Background: Neonatal disease and its outcomes are important indicators for a responsive health care system and encompass the effects of socioeconomic and environmental factors on new-borns and mothers. Ethiopia is working to achieve the Sustainable Development Goal target for the reduction of 12 or less per 1000 birth by 2030 and 21 per 1000 livebirths by 2025 as part of the second Ethiopian Health Sector Transformation Plan.
Objective: This study aimed to compare the performance of classical time-series models with that of deep learning models and to forecast the neonatal mortality rate in Ethiopia to verify whether Ethiopia will achieve national and international targets.
Methods: Data were extracted from the official World Bank database. Classical time-series models, such as autoregressive integrated moving average (ARIMA) and double exponential smoothing, and neural network-based models, such as multilayer perceptron, convolutional neural network, and long short-term memory, have been applied to forecast neonatal mortality rates from 2021 to 2030 in Ethiopia. During model building, the first 21 years of data (from 1990 to 2010) were used for training, and the remaining 10 years of data were used to test model performance.

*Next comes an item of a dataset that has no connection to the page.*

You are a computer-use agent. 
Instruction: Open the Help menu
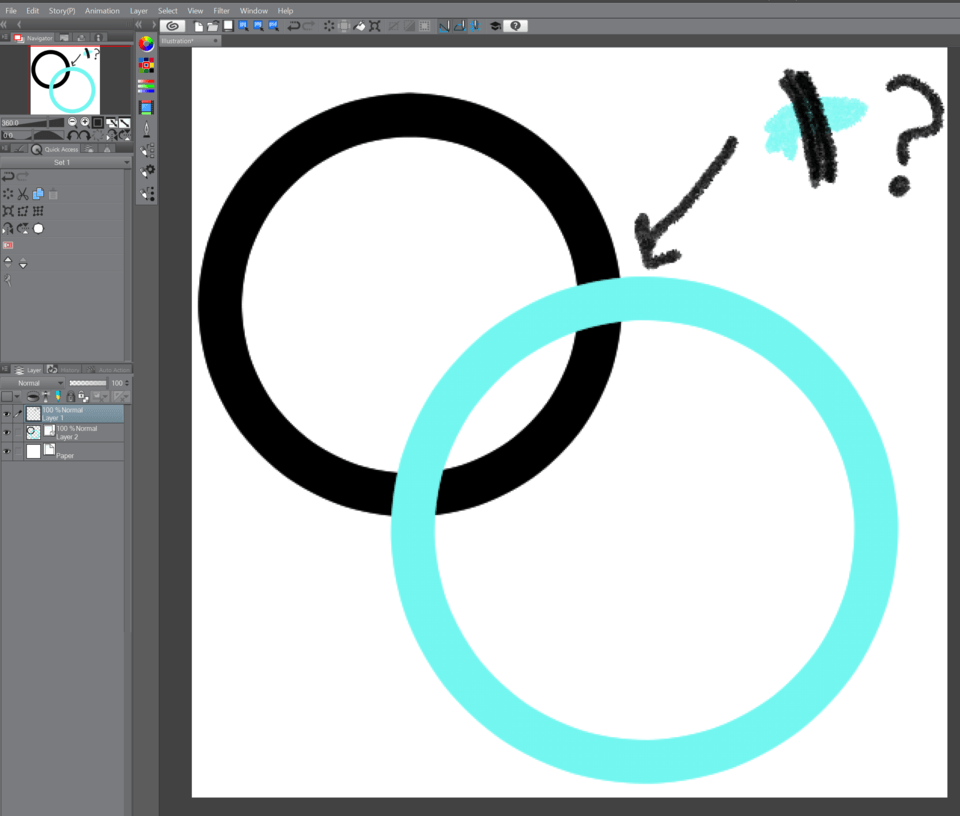tap(285, 10)
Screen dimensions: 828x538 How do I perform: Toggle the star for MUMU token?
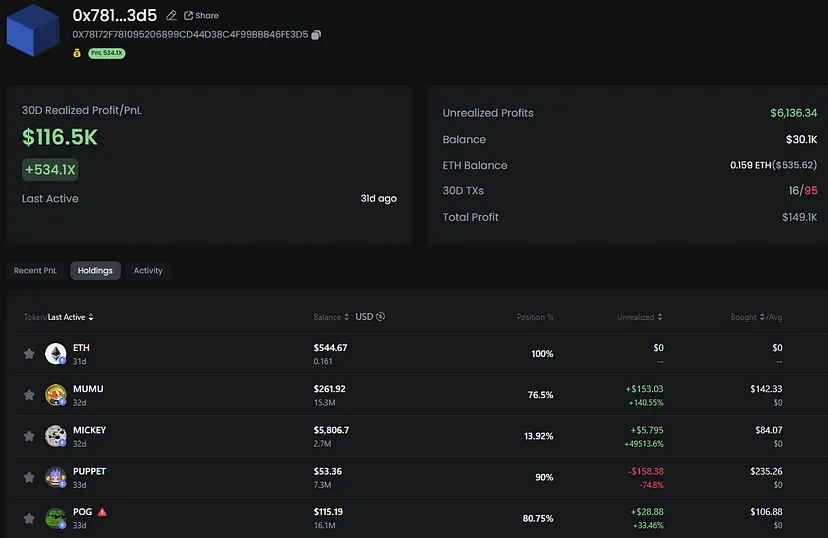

Model performance was evaluated using R², mean absolute percentage error (MAPE), and root mean squared error (RMSE). Finally, the best model was used to forecast the neonatal mortality rate over the next 10 years from 2021 to 2030, with a 95% prediction interval (PI).
Results: The results showed that the double exponential smoothing model was the best, with a maximum R2 of 99.94% and minimum MAPE and RMSE of 0.002 and 0.0748, respectively. The worst performing among the 5 models was the CNN, with an R2 of 93.71% and a maximum RMSE of 0.79. Neonatal mortality in Ethiopia is forecasted to be 23.20 (PI 22.20-24.40) per 1000 live births in 2025 and 19.80 (PI 17.10-22.80) per 1000 live births in 2030.
Conclusions: This study revealed that national and international targets for neonatal mortality cannot be realized if the current trend continues. This highlights the need for urgent interventions to strengthen the health system to fasten the decline rate of neonatal mortality and collaborative effort with concerned stakeholders for improved and responsive neonatal and child health services in order to achieve these targets.